▶ [Extracted text]:
Getting and Reading Data for Today's Class
Overview
Teaching: 0 min
Exercises: 0 minQuestions
How do I find and read in the data for today’s class?
What is an xarray.Dataset?
Objectives
Getting Started
-
Launch a Jupyter notebook on a COLA server. As a reminder, its best to launch it from your home directory, then you can get to any other directory from within your notebook.
-
Create a new notebook and save it as Subsetting.ipynb
-
Import the standard set of packages we use:
import xarray as xr
import numpy as np
import cartopy.crs as ccrs
import matplotlib.pyplot as plt
Find our Dataset
Today we will work with datasets that are on the COLA servers and findable using the COLA Data Catalog. We will start by using monthly Sea Surface Temperature (SST) data.

▶ [Exercise task]: According to the lesson page, what name should the new notebook be saved under? The data items that follow are separate from the lesson page and unrelated to it.

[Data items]
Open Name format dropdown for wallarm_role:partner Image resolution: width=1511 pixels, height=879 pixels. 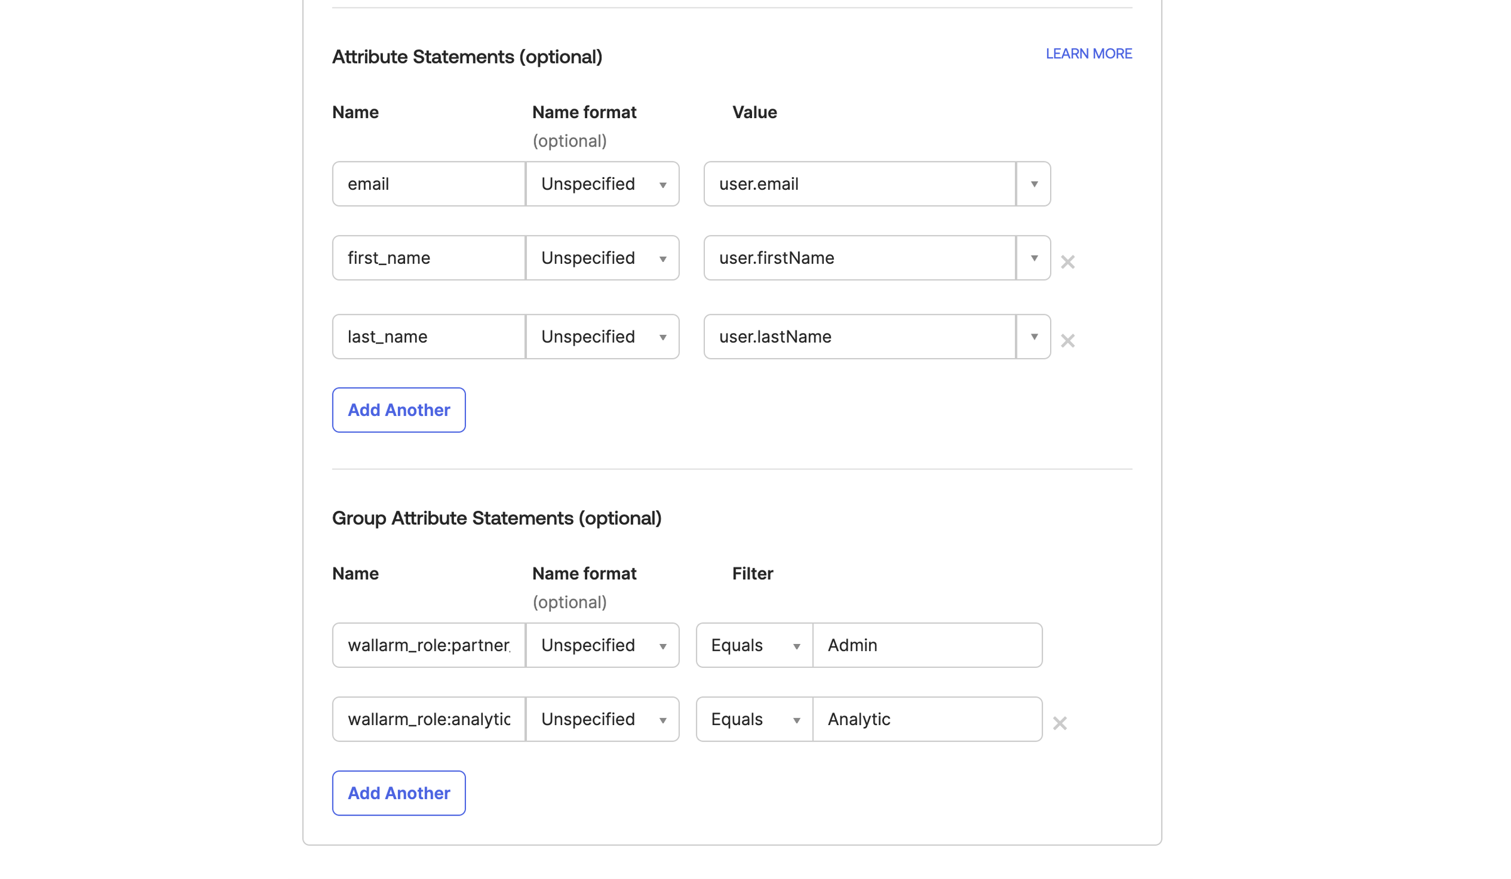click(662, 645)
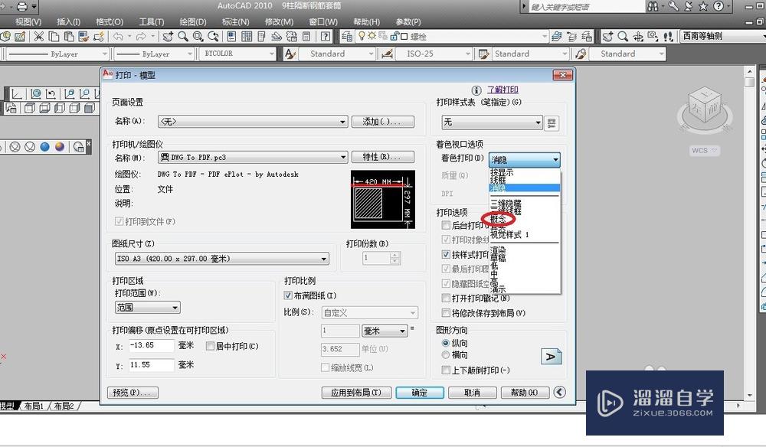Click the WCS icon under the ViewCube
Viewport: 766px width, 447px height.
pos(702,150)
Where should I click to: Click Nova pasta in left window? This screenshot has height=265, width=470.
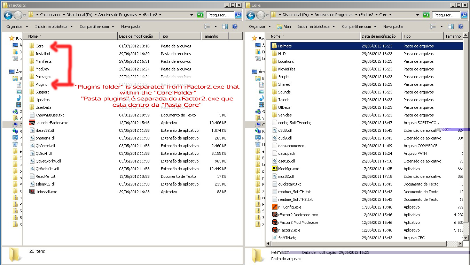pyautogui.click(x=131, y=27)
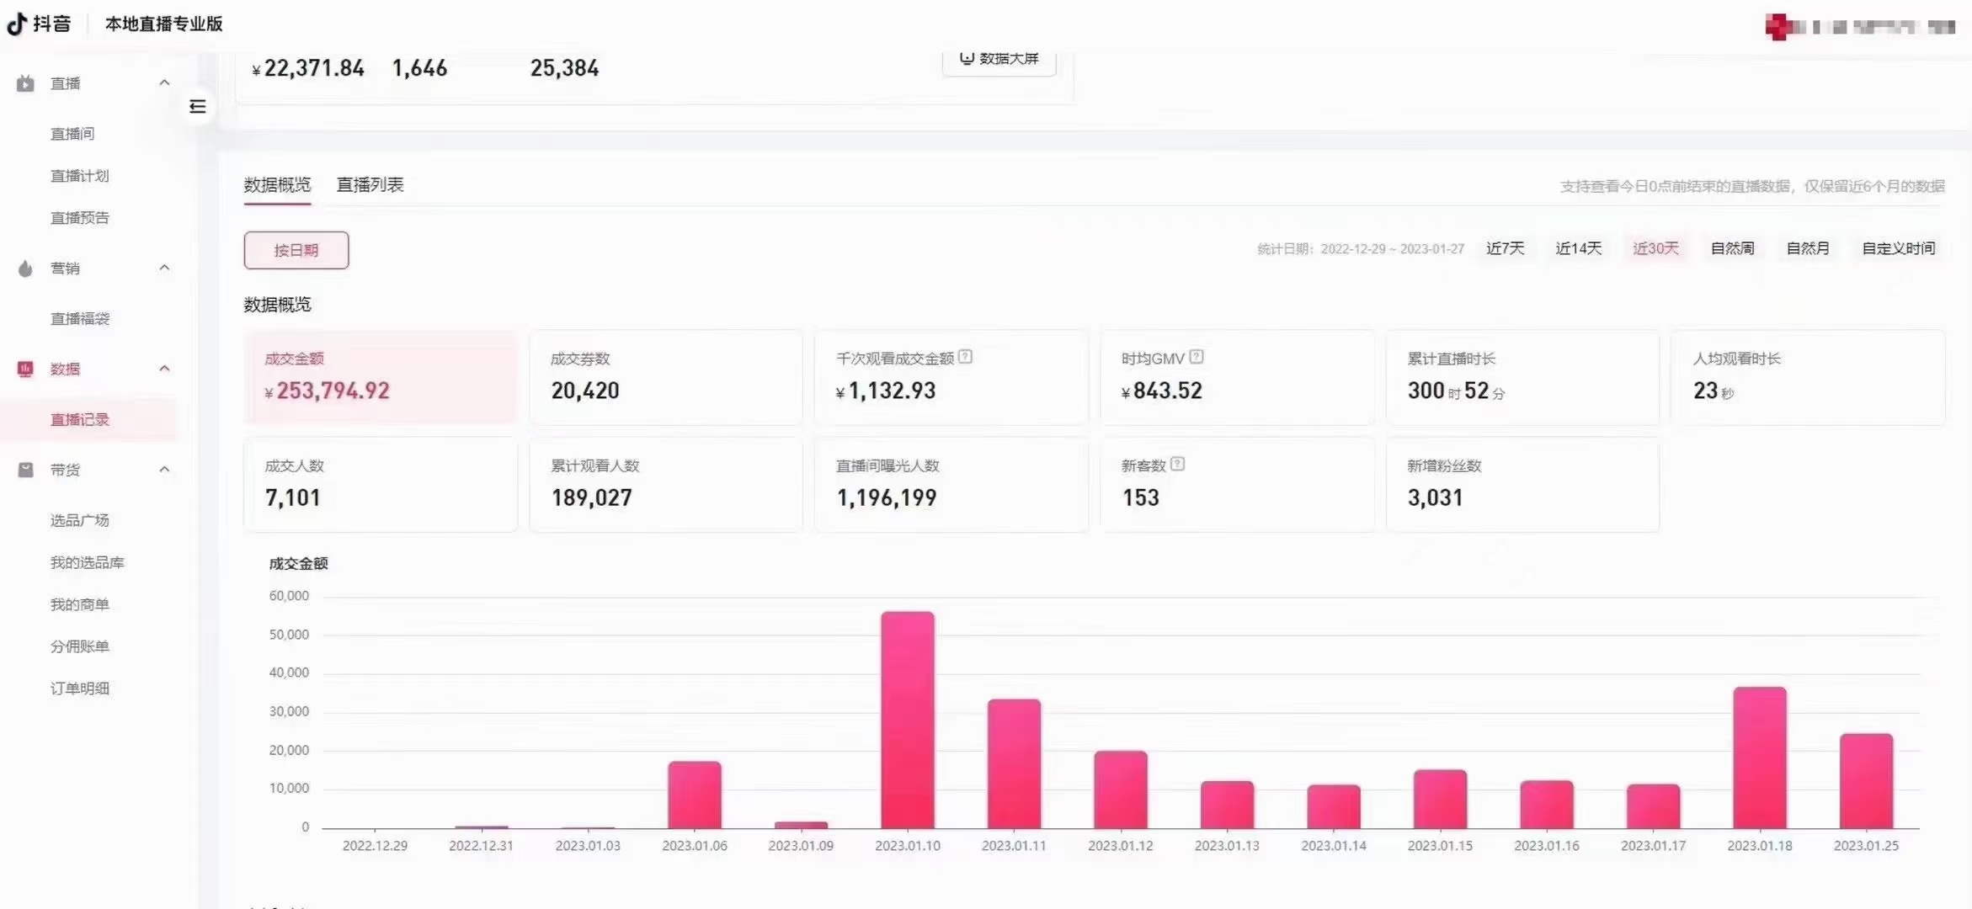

--

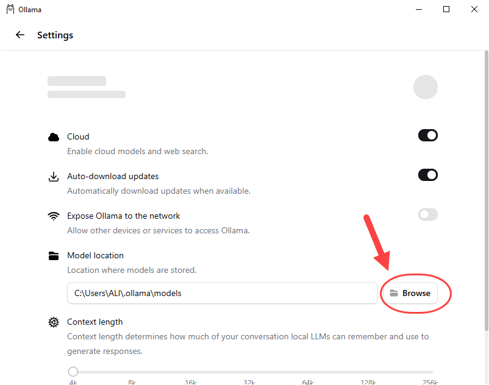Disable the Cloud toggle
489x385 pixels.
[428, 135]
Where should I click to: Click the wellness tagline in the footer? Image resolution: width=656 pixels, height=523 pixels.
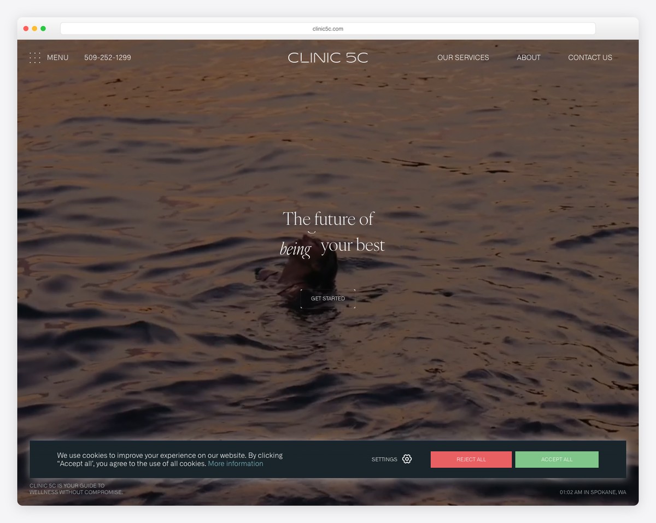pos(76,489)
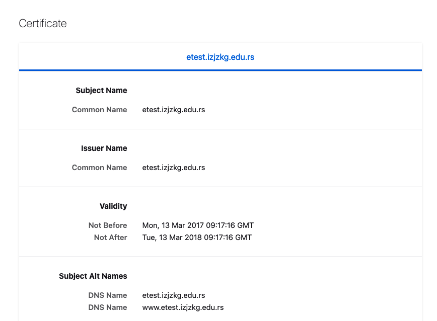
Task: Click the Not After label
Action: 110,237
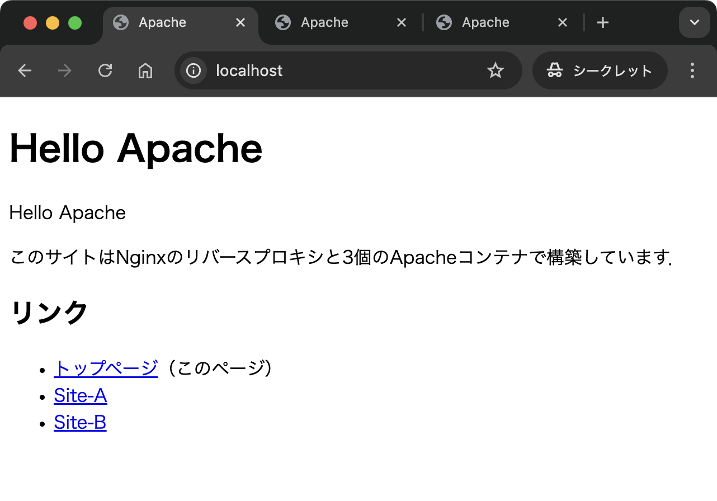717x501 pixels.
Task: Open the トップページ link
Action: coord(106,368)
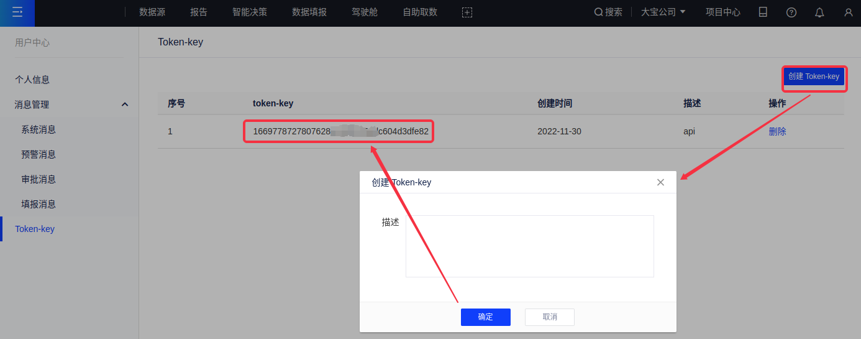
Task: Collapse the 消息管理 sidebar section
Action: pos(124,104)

...

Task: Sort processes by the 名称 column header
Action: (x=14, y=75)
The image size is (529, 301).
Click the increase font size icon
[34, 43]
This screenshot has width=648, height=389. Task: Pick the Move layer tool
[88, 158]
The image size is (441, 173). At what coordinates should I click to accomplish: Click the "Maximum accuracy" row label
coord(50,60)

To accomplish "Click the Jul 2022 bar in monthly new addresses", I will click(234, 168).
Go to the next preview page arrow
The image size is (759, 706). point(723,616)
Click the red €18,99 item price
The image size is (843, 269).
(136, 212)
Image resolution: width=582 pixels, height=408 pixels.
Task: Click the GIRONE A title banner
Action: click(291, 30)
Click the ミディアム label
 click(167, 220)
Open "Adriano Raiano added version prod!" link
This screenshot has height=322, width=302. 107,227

▶ [Response to this exercise]: Subsetting.ipynb